WHAT IS EXPECTED: Could you reproduce, from the records below, everything from the line with "You are a computer-use agent." down to the line with "Open the payload", keeping both of those lines and changing nothing?

EXTRACTED MATERIAL:
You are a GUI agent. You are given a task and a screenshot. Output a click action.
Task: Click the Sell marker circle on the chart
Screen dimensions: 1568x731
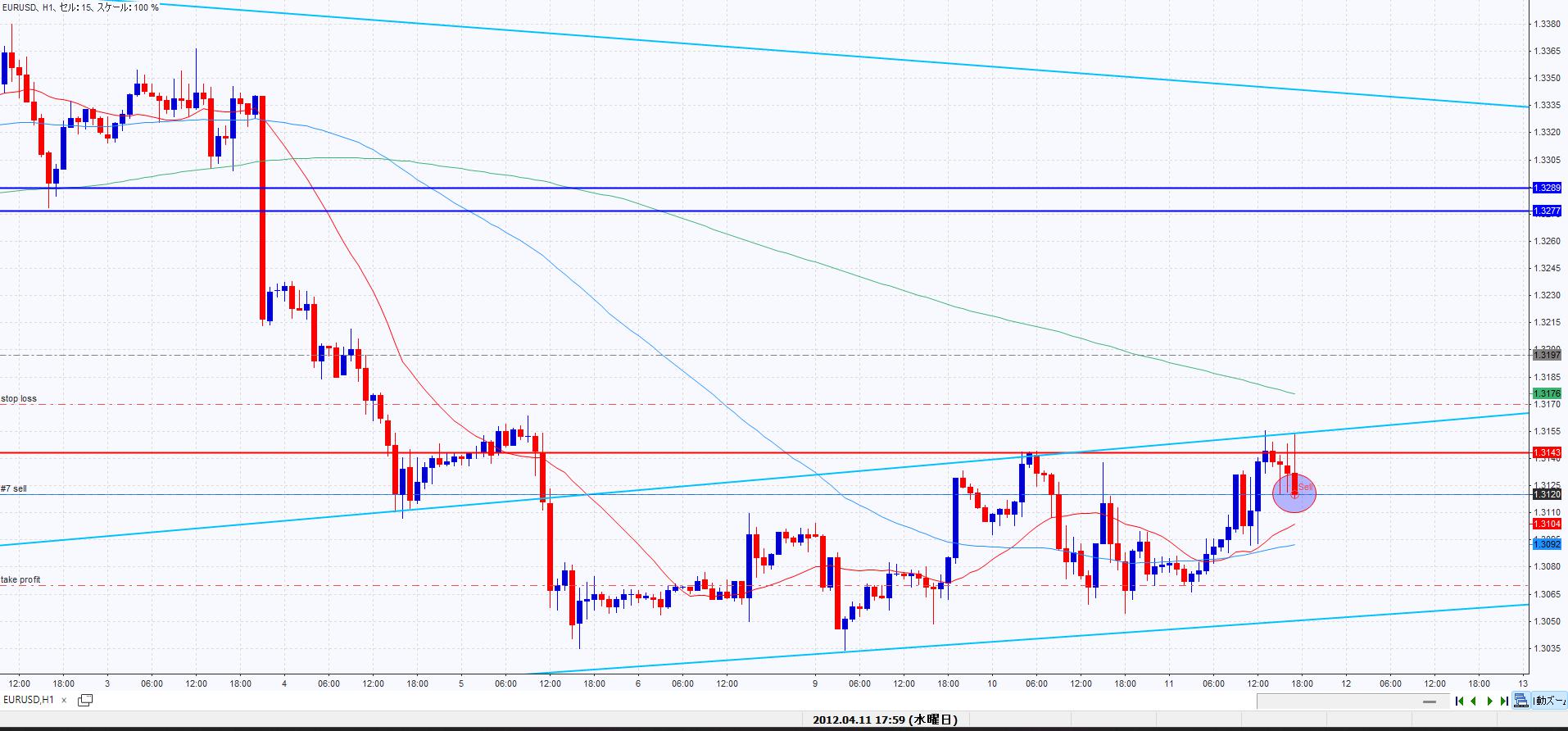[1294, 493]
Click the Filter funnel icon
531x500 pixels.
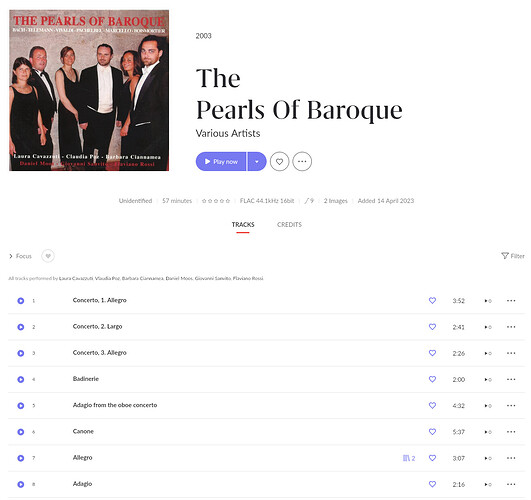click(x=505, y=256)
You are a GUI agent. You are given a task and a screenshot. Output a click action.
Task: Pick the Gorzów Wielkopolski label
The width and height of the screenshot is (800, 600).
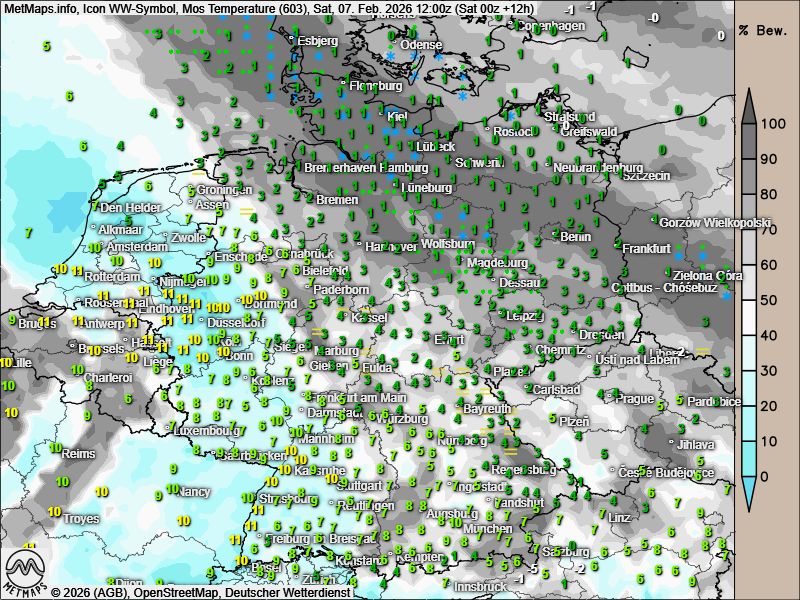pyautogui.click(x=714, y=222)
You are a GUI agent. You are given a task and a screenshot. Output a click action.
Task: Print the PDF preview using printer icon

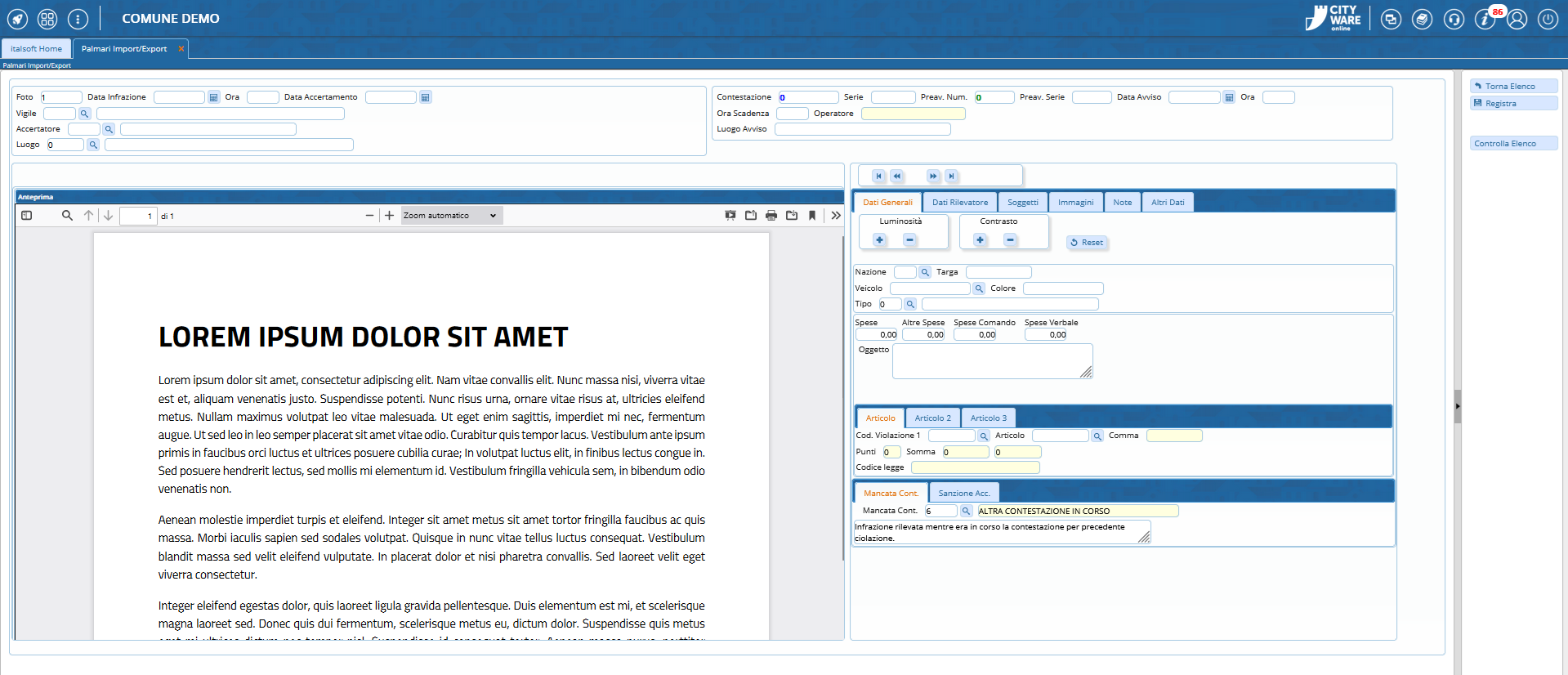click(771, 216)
==
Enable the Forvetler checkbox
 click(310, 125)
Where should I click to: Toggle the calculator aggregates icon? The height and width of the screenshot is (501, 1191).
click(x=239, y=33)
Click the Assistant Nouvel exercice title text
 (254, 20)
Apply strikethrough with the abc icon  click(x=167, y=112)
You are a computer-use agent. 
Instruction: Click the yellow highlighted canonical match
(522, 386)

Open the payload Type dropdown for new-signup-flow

ANSWER TO THE EXERCISE:
You are a computer-use agent. 
Instruction: Click the yellow highlighted canonical match
(522, 386)

Open the payload Type dropdown for new-signup-flow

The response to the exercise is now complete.